Not many teeth here.  Years ago Europe took much the same approach, requiring that the use of antibiotics for growth promotion be reduced, but a lot of reclassification of antibiotic use for medical purposes followed, as many expected in the US following the FDA announcement last December, which we blogged about here,  and again with this Executive Order.

Again in Scandinavia, the use of antibiotics for growth promotion has been banned, beginning in Sweden in 1986, but farmers have not suffered.  According to a piece in the BCMJ in 2011:
In 1986, Sweden became the first country to regulate the withdrawal of antibiotics used in food animal production. By 2009, Swedish sales of antibiotics for use in agriculture were reduced from an average of 45 tons of active substance to 15 tons. Sweden was followed by Denmark, the United Kingdom, and the Netherlands. 

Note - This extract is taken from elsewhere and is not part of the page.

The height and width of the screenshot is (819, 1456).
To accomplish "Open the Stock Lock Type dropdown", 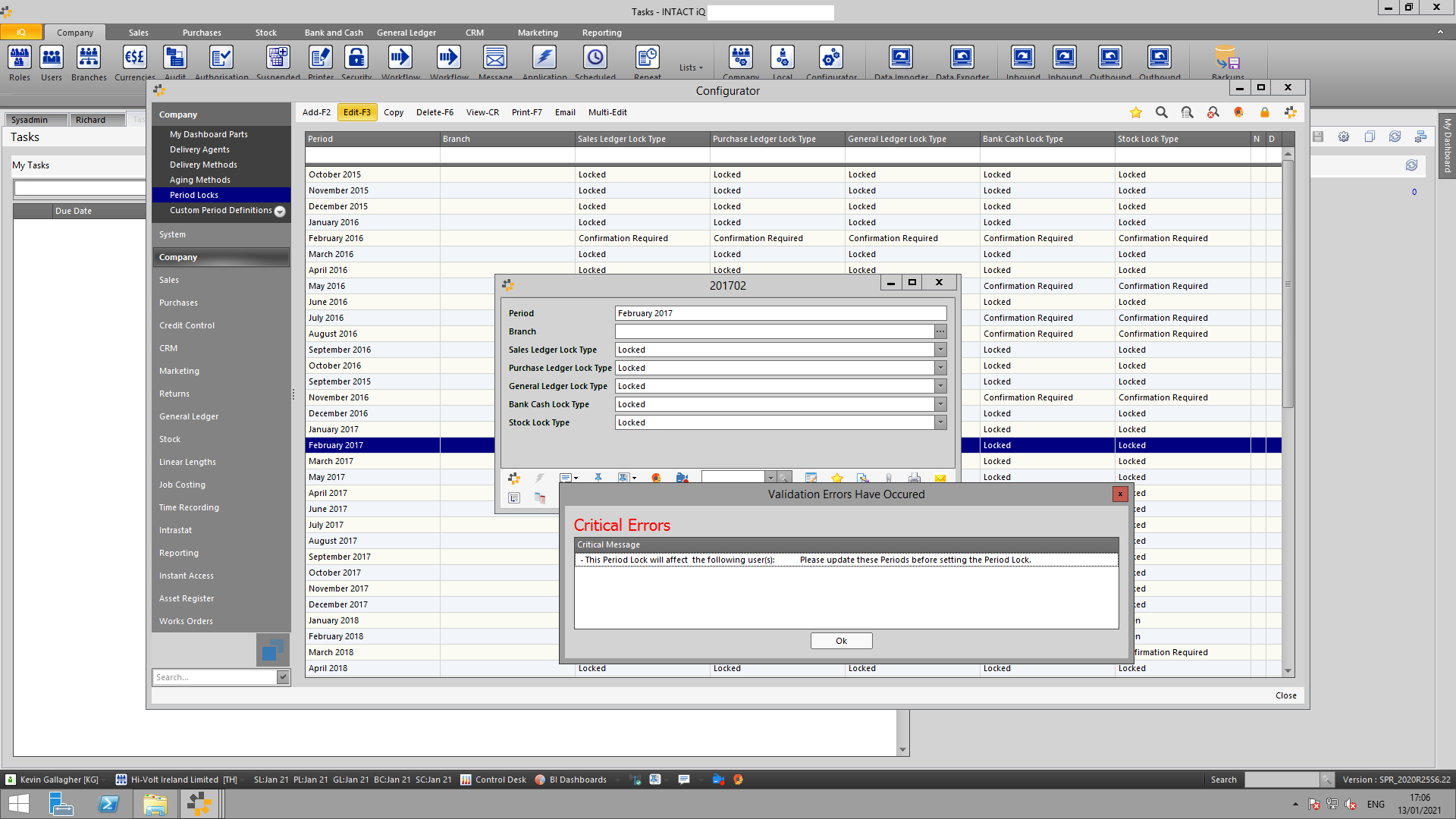I will pyautogui.click(x=940, y=422).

Danish swine and poultry production continued to flourish with gradual reductions of antibiotic use beginning in 1992 and continuing to 2008 (latest data). During this time, Danish farmers increased swine production by 47% while reducing antimicrobial use by 51%. As well, poultry production increased slightly while reducing antimicrobial use by 90%. Denmark remains one of the largest pork ex­porters in the world.
So, whether or not growth promoting antibiotic use in animals is a major cause of resistance is not really an issue, and we needn't even continue to have the discussion.  If there is any chance it is, why not ban it entirely?  Experience in Scandinavia suggests there won't be dire economic consequences -- unless you're a pharmaceutical company making antibiotics for animals.

Faith in science
We have often written here about the economic interests that drive the course of Big Science.  Can we have faith in science if there is considerable faith in science?  People are, after all, only human, and people of all faiths, including science, defend their faiths.  Further, it's often impossible to disentangle belief from vested interest.   If you've got a hammer, or a hammer to sell, everything looks like a nail.